**Given records:**
-- Opening Marker --

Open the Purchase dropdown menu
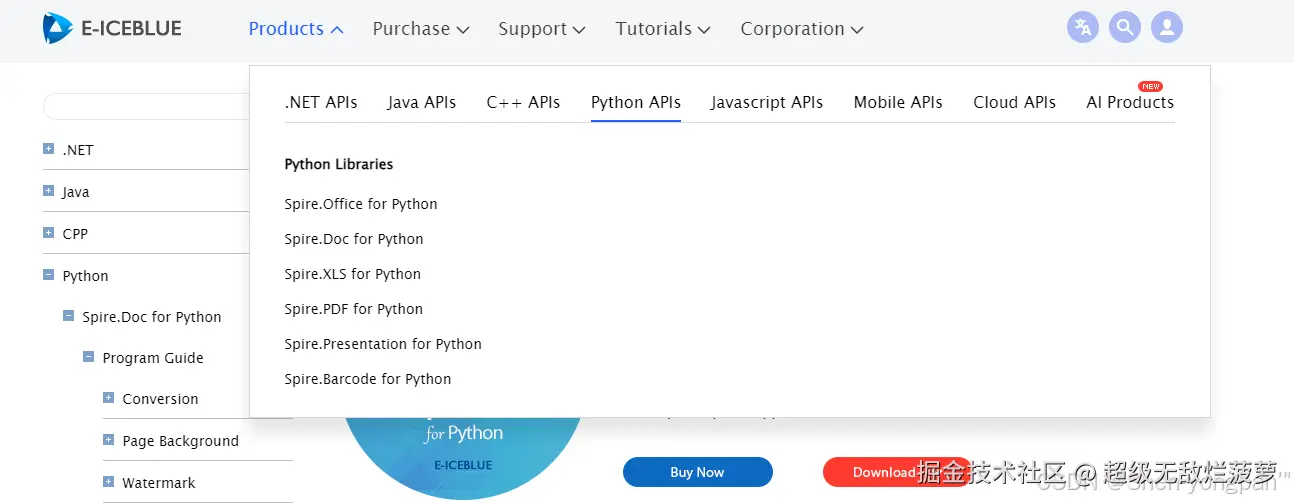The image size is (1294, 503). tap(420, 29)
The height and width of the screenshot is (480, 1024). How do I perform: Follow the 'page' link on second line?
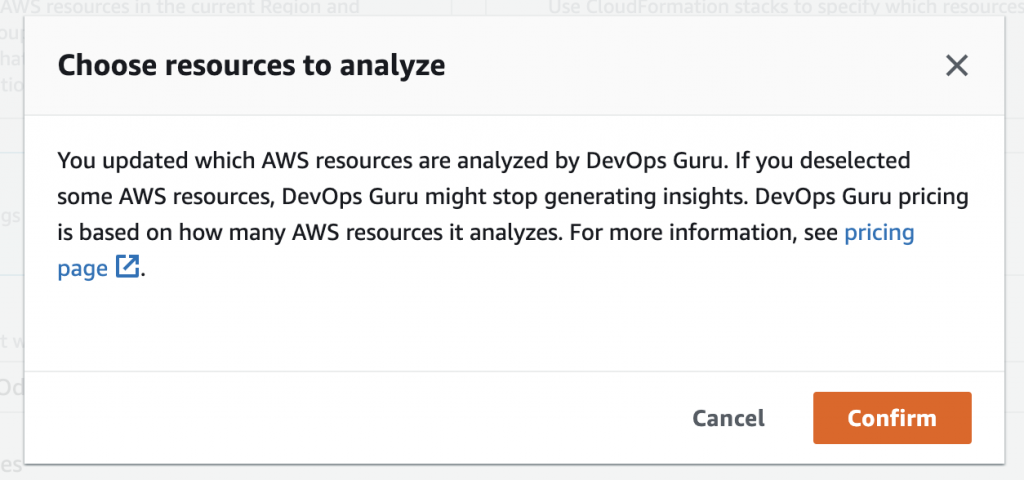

-- Closing Marker --
-- Opening Marker --

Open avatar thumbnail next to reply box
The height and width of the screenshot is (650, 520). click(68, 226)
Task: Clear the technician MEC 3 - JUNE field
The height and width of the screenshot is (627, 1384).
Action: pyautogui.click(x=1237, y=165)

-- Closing Marker --

**Exercise instructions:** Reproduce, exactly and only, the lines of the records above starting at the line with "Open the Purchase dropdown menu" and ending at the line with "The height and width of the screenshot is (480, 1024).", both included. Leave every picture out.

**Output:**
Open the Purchase dropdown menu
The image size is (1294, 503). tap(420, 29)
The height and width of the screenshot is (480, 1024). How do I perform: Follow the 'page' link on second line?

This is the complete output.